──────── SUPPLIED DATA

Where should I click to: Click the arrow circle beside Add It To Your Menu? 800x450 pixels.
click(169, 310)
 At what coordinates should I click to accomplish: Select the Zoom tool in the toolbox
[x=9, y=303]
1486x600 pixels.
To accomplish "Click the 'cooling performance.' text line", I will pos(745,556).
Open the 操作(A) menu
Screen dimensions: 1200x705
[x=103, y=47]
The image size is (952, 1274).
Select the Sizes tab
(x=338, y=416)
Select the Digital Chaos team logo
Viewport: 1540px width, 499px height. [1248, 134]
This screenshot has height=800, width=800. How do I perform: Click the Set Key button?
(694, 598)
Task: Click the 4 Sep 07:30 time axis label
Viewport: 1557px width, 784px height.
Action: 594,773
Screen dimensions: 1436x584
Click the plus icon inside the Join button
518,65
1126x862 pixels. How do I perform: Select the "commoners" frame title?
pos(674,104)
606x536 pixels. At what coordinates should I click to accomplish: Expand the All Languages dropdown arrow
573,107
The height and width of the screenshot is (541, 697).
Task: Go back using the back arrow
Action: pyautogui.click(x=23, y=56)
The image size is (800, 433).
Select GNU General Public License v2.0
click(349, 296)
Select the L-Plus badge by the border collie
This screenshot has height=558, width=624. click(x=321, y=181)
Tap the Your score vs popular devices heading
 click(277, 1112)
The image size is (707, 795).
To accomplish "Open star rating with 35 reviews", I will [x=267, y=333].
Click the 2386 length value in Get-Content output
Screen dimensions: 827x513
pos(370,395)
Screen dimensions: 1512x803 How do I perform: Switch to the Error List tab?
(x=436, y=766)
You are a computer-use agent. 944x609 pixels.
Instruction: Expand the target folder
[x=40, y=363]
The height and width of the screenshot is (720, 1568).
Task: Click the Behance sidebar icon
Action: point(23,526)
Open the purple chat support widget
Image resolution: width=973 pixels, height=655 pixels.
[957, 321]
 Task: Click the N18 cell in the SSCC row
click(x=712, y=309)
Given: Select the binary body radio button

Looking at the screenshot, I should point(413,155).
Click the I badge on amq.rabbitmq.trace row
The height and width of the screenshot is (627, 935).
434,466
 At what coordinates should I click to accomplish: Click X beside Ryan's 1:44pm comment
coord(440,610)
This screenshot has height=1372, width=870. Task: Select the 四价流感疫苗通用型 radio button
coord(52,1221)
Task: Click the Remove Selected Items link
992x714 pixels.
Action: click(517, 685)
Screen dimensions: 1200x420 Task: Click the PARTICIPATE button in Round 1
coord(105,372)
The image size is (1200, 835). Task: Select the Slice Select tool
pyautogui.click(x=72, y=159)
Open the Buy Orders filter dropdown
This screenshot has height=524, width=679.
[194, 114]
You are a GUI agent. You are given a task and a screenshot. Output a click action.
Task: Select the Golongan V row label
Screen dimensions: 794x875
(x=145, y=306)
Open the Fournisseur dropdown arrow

────────────────

Please write out, exactly as they appear, the line that contains "At what coordinates should I click to accomplish: Click" and every line after it up to the end of the entries above, and no others.

 At what coordinates should I click to accomplish: Click X beside Ryan's 1:44pm comment
coord(440,610)
This screenshot has height=1372, width=870. Task: Select the 四价流感疫苗通用型 radio button
coord(52,1221)
Task: Click the Remove Selected Items link
992x714 pixels.
Action: click(517, 685)
Screen dimensions: 1200x420 Task: Click the PARTICIPATE button in Round 1
coord(105,372)
The image size is (1200, 835). Task: Select the Slice Select tool
pyautogui.click(x=72, y=159)
Open the Buy Orders filter dropdown
This screenshot has height=524, width=679.
[194, 114]
You are a GUI agent. You are given a task and a screenshot. Output a click action.
Task: Select the Golongan V row label
Screen dimensions: 794x875
(x=145, y=306)
Open the Fournisseur dropdown arrow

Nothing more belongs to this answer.